▶ **Exercise details**
The answer should consist of every line in the material below that has the word "will".

▶ **Study material**
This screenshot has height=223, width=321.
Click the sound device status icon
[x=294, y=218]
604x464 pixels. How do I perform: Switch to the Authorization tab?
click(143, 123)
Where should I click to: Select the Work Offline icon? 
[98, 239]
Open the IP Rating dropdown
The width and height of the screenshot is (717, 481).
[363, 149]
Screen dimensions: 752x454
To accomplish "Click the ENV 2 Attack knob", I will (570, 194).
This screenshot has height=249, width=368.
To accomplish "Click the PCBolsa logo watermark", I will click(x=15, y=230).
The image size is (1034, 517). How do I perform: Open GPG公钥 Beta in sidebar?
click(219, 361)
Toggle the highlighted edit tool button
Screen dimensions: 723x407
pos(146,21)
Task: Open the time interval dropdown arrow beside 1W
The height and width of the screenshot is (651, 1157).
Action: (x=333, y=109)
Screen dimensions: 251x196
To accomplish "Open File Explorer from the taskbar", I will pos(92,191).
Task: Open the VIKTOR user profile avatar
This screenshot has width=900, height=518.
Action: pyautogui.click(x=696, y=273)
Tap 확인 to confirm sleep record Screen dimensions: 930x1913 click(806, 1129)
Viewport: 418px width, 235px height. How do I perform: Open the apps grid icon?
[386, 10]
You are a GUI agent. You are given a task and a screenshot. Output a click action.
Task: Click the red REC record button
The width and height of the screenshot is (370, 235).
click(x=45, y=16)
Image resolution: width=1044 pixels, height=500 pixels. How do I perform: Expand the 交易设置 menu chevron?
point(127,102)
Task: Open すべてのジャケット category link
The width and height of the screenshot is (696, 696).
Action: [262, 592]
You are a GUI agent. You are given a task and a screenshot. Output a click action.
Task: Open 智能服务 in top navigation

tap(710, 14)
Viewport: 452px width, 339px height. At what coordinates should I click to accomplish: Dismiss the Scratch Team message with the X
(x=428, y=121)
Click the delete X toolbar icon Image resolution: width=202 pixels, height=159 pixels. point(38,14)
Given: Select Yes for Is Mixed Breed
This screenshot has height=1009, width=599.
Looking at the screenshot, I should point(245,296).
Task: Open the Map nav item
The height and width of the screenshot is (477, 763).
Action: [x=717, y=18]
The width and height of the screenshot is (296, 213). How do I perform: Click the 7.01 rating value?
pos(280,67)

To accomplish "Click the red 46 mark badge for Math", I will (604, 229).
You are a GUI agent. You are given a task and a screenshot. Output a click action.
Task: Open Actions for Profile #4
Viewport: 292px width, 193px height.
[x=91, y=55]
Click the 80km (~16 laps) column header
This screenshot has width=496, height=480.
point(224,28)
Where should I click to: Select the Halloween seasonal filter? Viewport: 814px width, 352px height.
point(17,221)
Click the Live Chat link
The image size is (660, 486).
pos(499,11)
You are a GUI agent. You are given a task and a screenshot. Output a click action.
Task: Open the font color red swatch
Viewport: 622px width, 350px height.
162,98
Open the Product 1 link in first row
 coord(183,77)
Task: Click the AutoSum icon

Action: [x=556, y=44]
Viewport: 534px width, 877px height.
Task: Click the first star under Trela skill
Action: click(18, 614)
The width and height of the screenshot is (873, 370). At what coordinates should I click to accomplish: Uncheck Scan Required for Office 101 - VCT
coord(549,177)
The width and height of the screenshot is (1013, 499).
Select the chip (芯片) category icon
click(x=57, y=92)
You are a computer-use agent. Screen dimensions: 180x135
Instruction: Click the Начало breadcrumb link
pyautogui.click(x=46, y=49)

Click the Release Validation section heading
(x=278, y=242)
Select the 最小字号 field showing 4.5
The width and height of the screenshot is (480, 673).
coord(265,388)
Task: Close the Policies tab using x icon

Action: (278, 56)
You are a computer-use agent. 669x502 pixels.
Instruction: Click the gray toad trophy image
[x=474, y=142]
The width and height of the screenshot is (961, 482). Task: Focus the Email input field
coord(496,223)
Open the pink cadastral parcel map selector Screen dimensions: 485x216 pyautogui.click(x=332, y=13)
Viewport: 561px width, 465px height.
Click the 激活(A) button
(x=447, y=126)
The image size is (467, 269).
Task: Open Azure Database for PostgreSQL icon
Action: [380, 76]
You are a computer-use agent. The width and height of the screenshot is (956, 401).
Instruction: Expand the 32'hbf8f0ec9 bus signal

▶ **Answer space**
To accomplish "Click the ENV 2 Attack knob", I will (570, 194).
To accomplish "Click the PCBolsa logo watermark", I will click(x=15, y=230).
To accomplish "Open File Explorer from the taskbar", I will pos(92,191).
To accomplish "Click the red 46 mark badge for Math", I will (604, 229).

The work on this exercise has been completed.